-- Opening Marker --

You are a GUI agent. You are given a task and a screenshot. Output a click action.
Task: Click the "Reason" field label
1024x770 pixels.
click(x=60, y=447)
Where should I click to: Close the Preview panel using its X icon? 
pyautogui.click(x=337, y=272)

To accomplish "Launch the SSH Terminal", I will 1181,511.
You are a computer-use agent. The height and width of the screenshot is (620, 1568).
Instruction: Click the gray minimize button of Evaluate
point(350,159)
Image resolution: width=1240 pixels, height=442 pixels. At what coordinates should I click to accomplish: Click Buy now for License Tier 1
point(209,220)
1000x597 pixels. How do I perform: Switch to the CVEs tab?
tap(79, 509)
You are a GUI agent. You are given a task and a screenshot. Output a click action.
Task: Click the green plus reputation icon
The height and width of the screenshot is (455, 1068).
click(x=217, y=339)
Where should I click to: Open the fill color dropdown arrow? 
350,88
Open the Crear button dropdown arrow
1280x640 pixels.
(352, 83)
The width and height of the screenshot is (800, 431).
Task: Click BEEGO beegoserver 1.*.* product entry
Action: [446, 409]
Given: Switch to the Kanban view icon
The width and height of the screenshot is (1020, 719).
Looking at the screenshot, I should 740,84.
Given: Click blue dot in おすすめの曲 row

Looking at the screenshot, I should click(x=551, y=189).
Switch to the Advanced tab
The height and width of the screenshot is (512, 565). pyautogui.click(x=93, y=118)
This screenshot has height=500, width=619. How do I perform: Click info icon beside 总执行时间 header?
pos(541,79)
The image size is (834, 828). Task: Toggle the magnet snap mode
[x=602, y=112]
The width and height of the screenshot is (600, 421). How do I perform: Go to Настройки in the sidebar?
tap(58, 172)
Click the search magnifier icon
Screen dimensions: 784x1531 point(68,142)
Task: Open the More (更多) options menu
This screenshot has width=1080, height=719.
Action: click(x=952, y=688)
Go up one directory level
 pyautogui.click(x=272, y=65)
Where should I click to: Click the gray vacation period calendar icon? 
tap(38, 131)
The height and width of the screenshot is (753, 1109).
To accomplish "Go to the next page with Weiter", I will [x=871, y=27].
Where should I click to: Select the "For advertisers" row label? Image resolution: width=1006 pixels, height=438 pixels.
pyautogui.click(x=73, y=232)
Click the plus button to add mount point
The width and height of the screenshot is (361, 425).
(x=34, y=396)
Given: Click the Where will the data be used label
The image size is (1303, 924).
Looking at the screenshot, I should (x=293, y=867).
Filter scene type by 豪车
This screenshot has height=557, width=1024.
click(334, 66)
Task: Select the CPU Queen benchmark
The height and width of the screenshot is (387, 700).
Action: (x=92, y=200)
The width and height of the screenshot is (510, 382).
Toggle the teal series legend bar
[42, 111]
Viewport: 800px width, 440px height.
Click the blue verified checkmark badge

-- Closing Marker --

#### Required action
Find the lines above holding the word "plus" and show them.

#### Your response
Task: Click the green plus reputation icon
Click the plus button to add mount point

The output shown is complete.